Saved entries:
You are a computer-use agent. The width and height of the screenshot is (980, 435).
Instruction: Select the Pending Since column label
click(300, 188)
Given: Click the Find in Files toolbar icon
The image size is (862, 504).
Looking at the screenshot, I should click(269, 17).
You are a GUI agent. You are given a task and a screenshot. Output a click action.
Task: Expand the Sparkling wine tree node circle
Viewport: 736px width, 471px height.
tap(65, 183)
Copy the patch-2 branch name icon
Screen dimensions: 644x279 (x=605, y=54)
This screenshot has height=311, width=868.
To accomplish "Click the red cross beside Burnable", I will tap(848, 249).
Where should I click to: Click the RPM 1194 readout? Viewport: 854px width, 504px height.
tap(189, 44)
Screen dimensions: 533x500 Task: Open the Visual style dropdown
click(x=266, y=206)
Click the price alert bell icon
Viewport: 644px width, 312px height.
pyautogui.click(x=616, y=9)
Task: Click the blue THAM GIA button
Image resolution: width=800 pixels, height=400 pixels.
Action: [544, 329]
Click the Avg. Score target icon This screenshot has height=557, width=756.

**Task item**
Each line of the records should be transcribed without change.

**Answer to the exercise**
You are a computer-use agent. The width and height of the screenshot is (980, 435).
Instruction: Select the Pending Since column label
click(300, 188)
Given: Click the Find in Files toolbar icon
The image size is (862, 504).
Looking at the screenshot, I should click(269, 17).
You are a GUI agent. You are given a task and a screenshot. Output a click action.
Task: Expand the Sparkling wine tree node circle
Viewport: 736px width, 471px height.
tap(65, 183)
Copy the patch-2 branch name icon
Screen dimensions: 644x279 (x=605, y=54)
This screenshot has height=311, width=868.
To accomplish "Click the red cross beside Burnable", I will tap(848, 249).
Where should I click to: Click the RPM 1194 readout? Viewport: 854px width, 504px height.
tap(189, 44)
Screen dimensions: 533x500 Task: Open the Visual style dropdown
click(x=266, y=206)
Click the price alert bell icon
Viewport: 644px width, 312px height.
pyautogui.click(x=616, y=9)
Task: Click the blue THAM GIA button
Image resolution: width=800 pixels, height=400 pixels.
Action: [544, 329]
Click the Avg. Score target icon This screenshot has height=557, width=756.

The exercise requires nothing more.